The glowing reviews I've seen everywhere are 100% accurate. Being a diehard trekkie and a devote kirk & spock (mostly spock <3) fan I thought Pine & Quinto nailed it! The plot was fantastic and I didn't think there was a slow spot. It started with a bang and ended with things wrapped up perfectly! The backgrounds on both Kirk and Spock were excellent with a minor critique on them spending more time on kirk. (hey i can't help it spock is more fasinating). i feared out of place goofiness from Pegg but he did great and kept it in check. the supporting cast was excellent and made it their own :D Great effects, awesome music, witty (not goofy tastefully clever) banter, tons of stuff there for trekkies. loved it and will be seeing it again!

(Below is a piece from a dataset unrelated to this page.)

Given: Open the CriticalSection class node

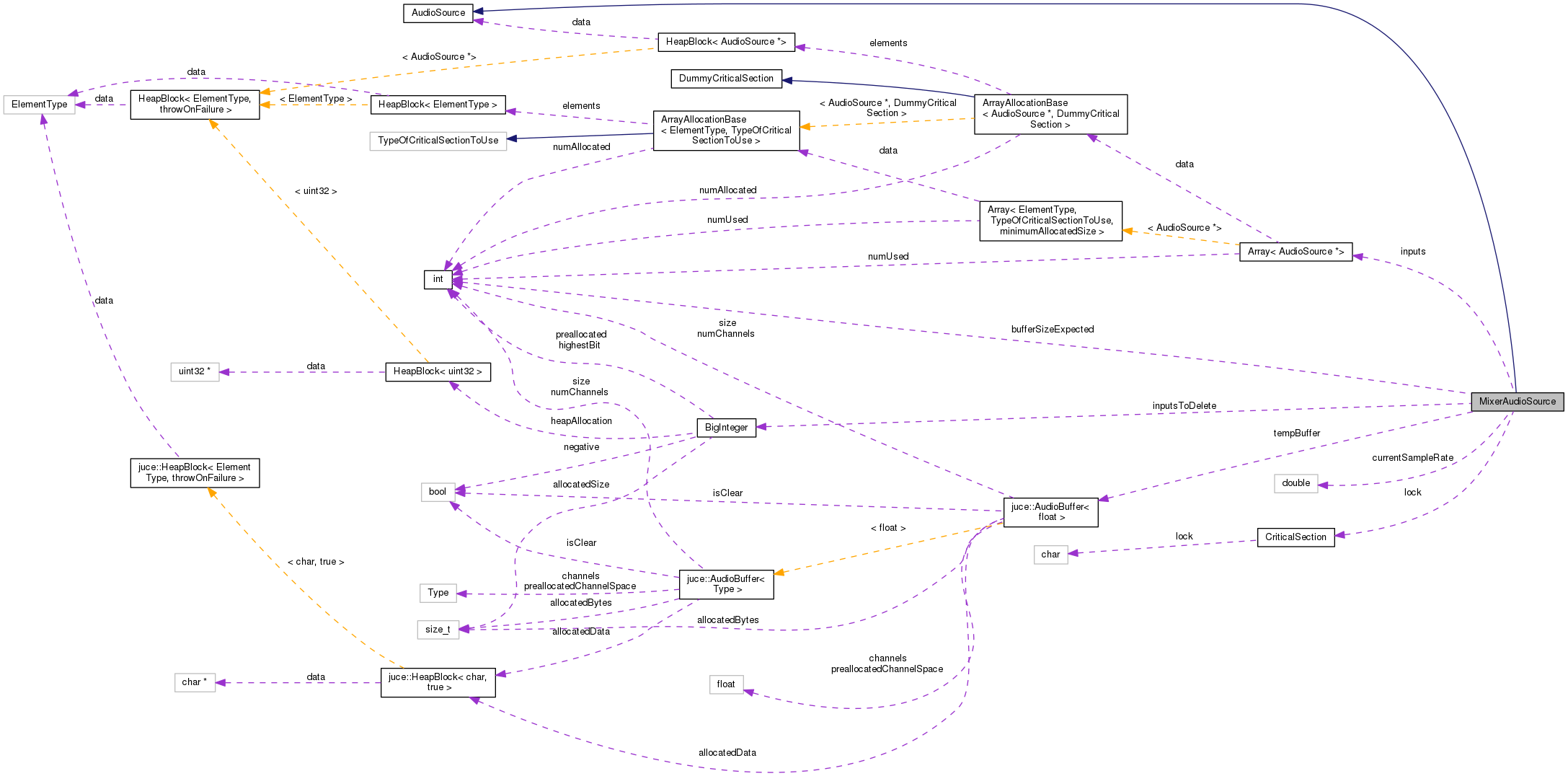Looking at the screenshot, I should (1295, 537).
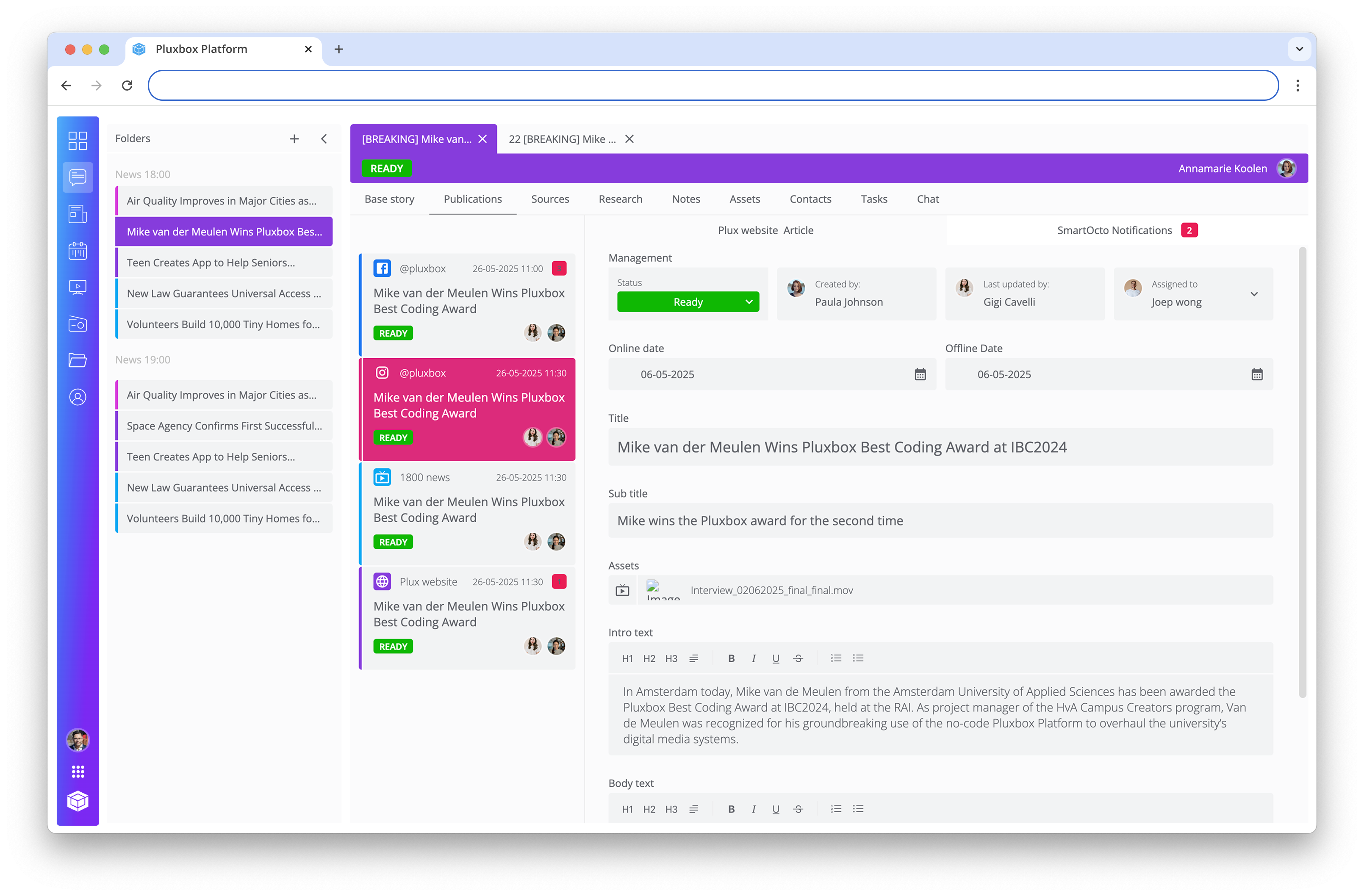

JJ Abrams fully delivered an exceptional movie! GO SEE IT NOW!!!!!!!! :P :D

4.5.09

hate

i've had so much hate and depression and frustration and stress.

i can't decide if i hate myself or the world more or if the world is a close second to how much i hate myself or if the world is really who i hate.

who cares about hate.

it lives in the background of my mind thrumming with a heat that just changes my reactions to everybody to a searing annoyance. i don't talk to my coworkers anymore. they still try and talk to me. i just don't care. i just don't understand why i am so miserable.

i remember when i was younger how i was thinking when i'm 21 i'm going to have a great life. decent car, job, friends. i'd be happy and have lots of art in my life. who knew that just waking up is enough for me to want to just blow my brains out.

i've gone back to pretending i'm fine for dave. it's great. he thinks i'm fine so he is happy which is good. i want him to be happy. i just want to be just a tiiiinny bit less miserable. i seriously have felt this way for years and years. who cares anyways.

i'll just talk it out -__- yeah talking helps alot. >.> <.< >.> not in my case.
i talk about it feel okay for like a day or two and then start feeling like shit again.

3.5.09

blehblehbleh

tried to talk to friends in chat and they ignored me everytime. bleh but hey i guess it's chat so what the fuck did i expect. i'm tired. working was long but not bad. i am transfered over to lawn and garden and it's pretty cool for what i do anyways. it's very low key and low stress which is nice. Found a new band that i liked - Matt and Kim www.mattandkimmusic.com yup pretty fun stuff. I love Kim she is such a hottie and cutie! female drummers ftw <3 Anyways.

I'm trying to get myself in the habit of writing even just a little bit everyday because I amd sorely out of it. Anyways. i'm off for now.